A primer on functional PyTorch

How to use `write Jax-style PyTorch models`

Published in

Towards Data Science

6 min readMay 7, 2023

Photo by Ricardo Gomez Angel on Unsplash

PyTorch has recently integrated the torch.func module into its main codebase in the 2.0 release. This module, previously known as functorch, enables the development of purely functional neural network models in PyTorch with a straightforward API. This package is PyTorch’s response to the growing popularity of Jax, a Python framework for general differentiable programming built using a functional programming paradigm from the ground up.

In this post, we will first introduce the basics of torch.func, followed by a simple end-to-end example of using a neural network (NN) model to fit a non-linear function. While using an NN for this task is admittedly overkill, it works well for illustrative purposes. Additionally, we will discover some of the benefits of adopting a functional approach when constructing NN models.

Write a functional model

Using torch.func begins in the same way as standard PyTorch: you need to construct a neural network. For simplicity, let us define a very simple one composed of an arbitrary number of linear layers and non-linear activation functions. The forward pass takes a batch of data points as input, where the model is evaluated.

class SimpleNN(nn.Module):
    def __init__(
        self,
        num_layers: int = 1,
        num_neurons: int = 5,
    ) -> None:
        """Basic neural network architecture with linear layers
        
        Args:
            num_layers (int, optional): number of hidden layers
            num_neurons (int, optional): neurons for each hidden layer
        """
        super().__init__()
        
        layers = []

        # input layer
        layers.append(nn.Linear(1, num_neurons))
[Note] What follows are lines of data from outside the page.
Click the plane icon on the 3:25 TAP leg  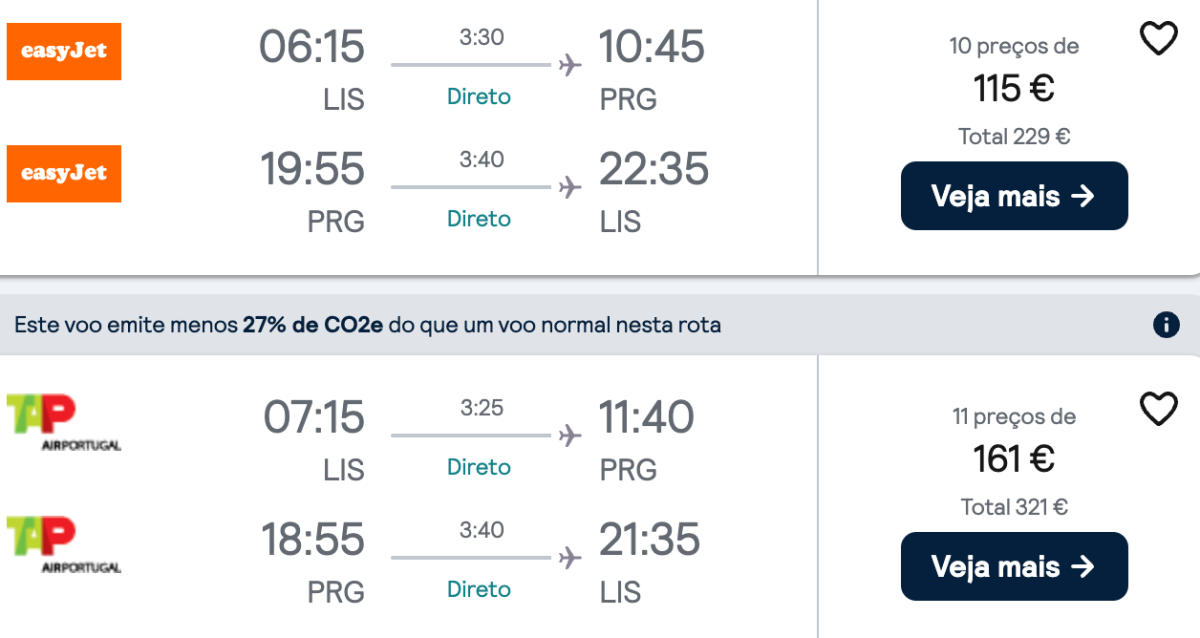[x=570, y=436]
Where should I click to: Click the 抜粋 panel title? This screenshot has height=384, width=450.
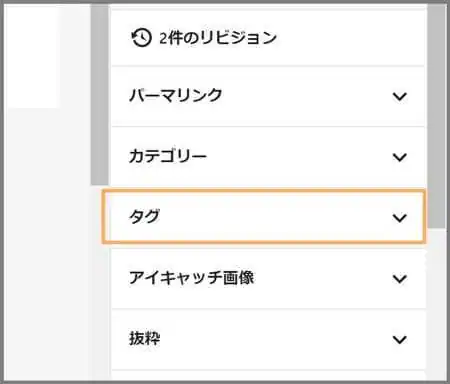[145, 338]
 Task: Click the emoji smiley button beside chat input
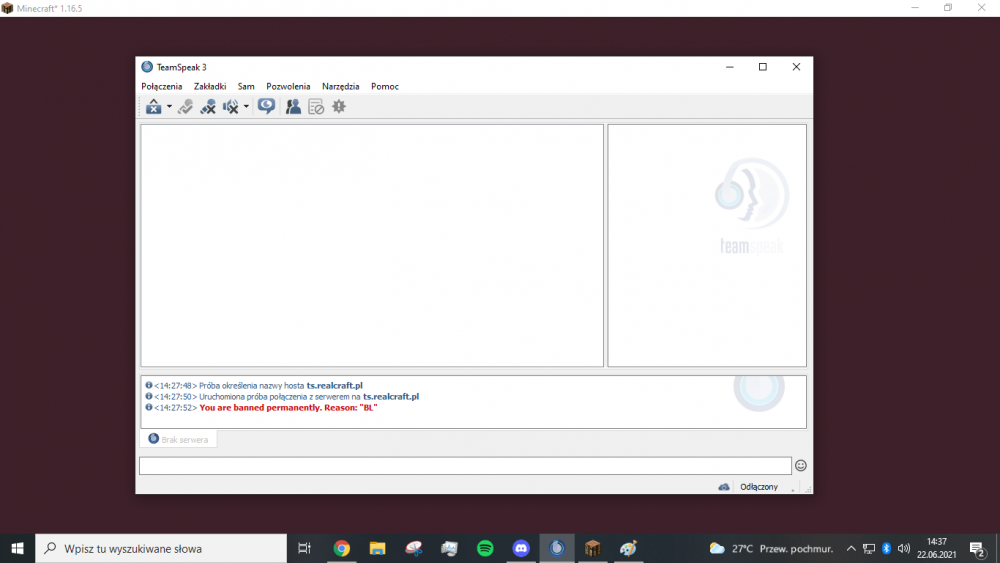(800, 466)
        # hidden layers with linear layer and activation
        for _ in range(num_layers):
            layers.extend([nn.Linear(num_neurons, num_neurons), nn.Tanh()])

        # output layer
        layers.append(nn.Linear(num_neurons, 1))

        # build the network
        self.network = nn.Sequential(*layers)

    def forward(self, x: torch.Tensor) -> torch.Tensor:
        return self.network(x.reshape(-1, 1)).squeeze()

Now things get interesting. Recall that torch.func allows to build purely functional models. But what does in mean in practice?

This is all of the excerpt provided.